» TASK DIRECTIONS:
The first line of the entries through the line bearing "Contact (340, 35)": copy these lines exactly and return nothing else.

» RECORDED DATA:
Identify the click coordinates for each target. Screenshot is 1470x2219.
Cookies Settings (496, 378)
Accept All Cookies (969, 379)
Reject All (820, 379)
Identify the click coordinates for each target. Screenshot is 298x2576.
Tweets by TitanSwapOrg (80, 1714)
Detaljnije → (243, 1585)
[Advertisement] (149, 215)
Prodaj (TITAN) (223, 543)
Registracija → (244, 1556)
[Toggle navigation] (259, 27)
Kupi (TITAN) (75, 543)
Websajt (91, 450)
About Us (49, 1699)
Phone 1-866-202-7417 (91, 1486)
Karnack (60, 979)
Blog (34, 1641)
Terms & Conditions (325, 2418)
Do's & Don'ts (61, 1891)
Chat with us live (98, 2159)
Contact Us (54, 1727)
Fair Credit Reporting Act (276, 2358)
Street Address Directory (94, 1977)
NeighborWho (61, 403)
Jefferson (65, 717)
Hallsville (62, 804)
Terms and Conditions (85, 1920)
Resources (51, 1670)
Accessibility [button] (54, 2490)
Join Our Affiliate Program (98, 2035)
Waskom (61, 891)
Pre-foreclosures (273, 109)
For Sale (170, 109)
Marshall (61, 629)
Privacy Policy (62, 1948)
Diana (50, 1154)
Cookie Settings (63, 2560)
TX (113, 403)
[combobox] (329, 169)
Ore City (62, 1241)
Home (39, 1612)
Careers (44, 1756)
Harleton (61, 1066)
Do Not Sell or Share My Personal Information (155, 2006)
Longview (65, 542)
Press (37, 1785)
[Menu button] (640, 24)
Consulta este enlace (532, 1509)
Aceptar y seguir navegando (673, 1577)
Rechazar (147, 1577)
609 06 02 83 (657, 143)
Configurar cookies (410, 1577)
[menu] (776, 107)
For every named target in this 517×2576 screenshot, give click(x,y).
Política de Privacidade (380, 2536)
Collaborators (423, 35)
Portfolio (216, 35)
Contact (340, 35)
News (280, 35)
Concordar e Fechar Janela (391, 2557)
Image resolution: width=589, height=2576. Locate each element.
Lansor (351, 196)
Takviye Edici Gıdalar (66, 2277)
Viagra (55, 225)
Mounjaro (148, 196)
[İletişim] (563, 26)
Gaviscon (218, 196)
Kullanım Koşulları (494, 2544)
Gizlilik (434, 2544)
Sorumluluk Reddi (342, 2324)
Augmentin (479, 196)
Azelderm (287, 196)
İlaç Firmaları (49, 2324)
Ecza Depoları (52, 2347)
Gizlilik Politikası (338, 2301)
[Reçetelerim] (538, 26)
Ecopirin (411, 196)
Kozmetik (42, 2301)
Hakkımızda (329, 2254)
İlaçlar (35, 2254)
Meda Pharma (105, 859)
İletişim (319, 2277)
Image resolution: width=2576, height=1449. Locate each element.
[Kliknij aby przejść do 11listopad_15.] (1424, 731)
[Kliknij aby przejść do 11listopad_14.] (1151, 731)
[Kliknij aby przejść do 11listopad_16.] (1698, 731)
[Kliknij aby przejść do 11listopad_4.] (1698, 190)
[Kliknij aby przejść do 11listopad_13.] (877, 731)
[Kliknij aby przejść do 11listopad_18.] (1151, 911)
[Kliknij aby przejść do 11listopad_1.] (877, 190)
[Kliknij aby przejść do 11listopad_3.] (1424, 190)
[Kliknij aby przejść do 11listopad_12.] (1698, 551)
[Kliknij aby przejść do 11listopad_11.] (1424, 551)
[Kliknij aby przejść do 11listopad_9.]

» SOLUTION FOR THIS TASK:
Identify the click coordinates for each target. Screenshot is 1470x2219.
Cookies Settings (496, 378)
Accept All Cookies (969, 379)
Reject All (820, 379)
Identify the click coordinates for each target. Screenshot is 298x2576.
Tweets by TitanSwapOrg (80, 1714)
Detaljnije → (243, 1585)
[Advertisement] (149, 215)
Prodaj (TITAN) (223, 543)
Registracija → (244, 1556)
[Toggle navigation] (259, 27)
Kupi (TITAN) (75, 543)
Websajt (91, 450)
About Us (49, 1699)
Phone 1-866-202-7417 (91, 1486)
Karnack (60, 979)
Blog (34, 1641)
Terms & Conditions (325, 2418)
Do's & Don'ts (61, 1891)
Chat with us live (98, 2159)
Contact Us (54, 1727)
Fair Credit Reporting Act (276, 2358)
Street Address Directory (94, 1977)
NeighborWho (61, 403)
Jefferson (65, 717)
Hallsville (62, 804)
Terms and Conditions (85, 1920)
Resources (51, 1670)
Accessibility [button] (54, 2490)
Join Our Affiliate Program (98, 2035)
Waskom (61, 891)
Pre-foreclosures (273, 109)
For Sale (170, 109)
Marshall (61, 629)
Privacy Policy (62, 1948)
Diana (50, 1154)
Cookie Settings (63, 2560)
TX (113, 403)
[combobox] (329, 169)
Ore City (62, 1241)
Home (39, 1612)
Careers (44, 1756)
Harleton (61, 1066)
Do Not Sell or Share My Personal Information (155, 2006)
Longview (65, 542)
Press (37, 1785)
[Menu button] (640, 24)
Consulta este enlace (532, 1509)
Aceptar y seguir navegando (673, 1577)
Rechazar (147, 1577)
609 06 02 83 (657, 143)
Configurar cookies (410, 1577)
[menu] (776, 107)
For every named target in this 517×2576 screenshot, give click(x,y).
Política de Privacidade (380, 2536)
Collaborators (423, 35)
Portfolio (216, 35)
Contact (340, 35)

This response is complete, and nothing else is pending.